Start of Block

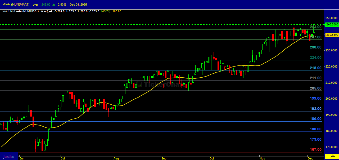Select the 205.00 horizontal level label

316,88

End of Block
Start of Block

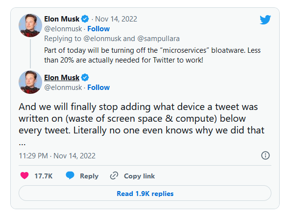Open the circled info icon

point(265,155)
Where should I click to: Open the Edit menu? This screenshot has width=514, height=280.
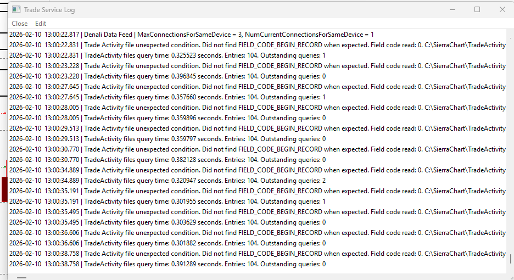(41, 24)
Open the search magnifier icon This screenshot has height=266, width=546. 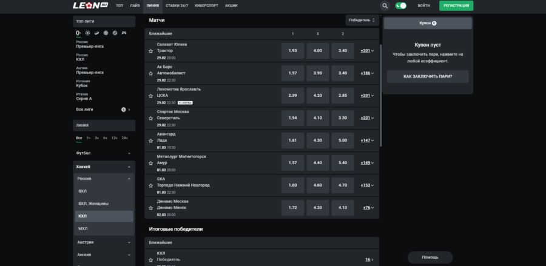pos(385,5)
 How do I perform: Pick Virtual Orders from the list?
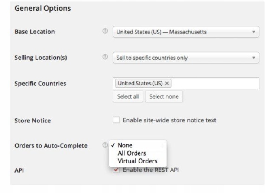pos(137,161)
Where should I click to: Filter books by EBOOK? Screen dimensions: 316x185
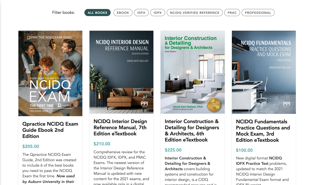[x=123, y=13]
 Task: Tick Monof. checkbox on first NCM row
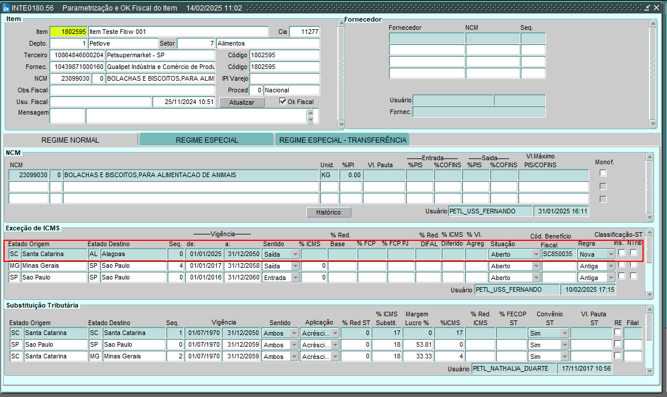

End of Block

Reproduce the lines above starting at the one with "How do I perform: Pick" and ending at the one with "Task: Tick Monof. checkbox on first NCM row", both included, exactly and with no pictures.

 How do I perform: Pick Virtual Orders from the list?
pos(137,161)
Where should I click to: Filter books by EBOOK? Screen dimensions: 316x185
[x=123, y=13]
 Task: Tick Monof. checkbox on first NCM row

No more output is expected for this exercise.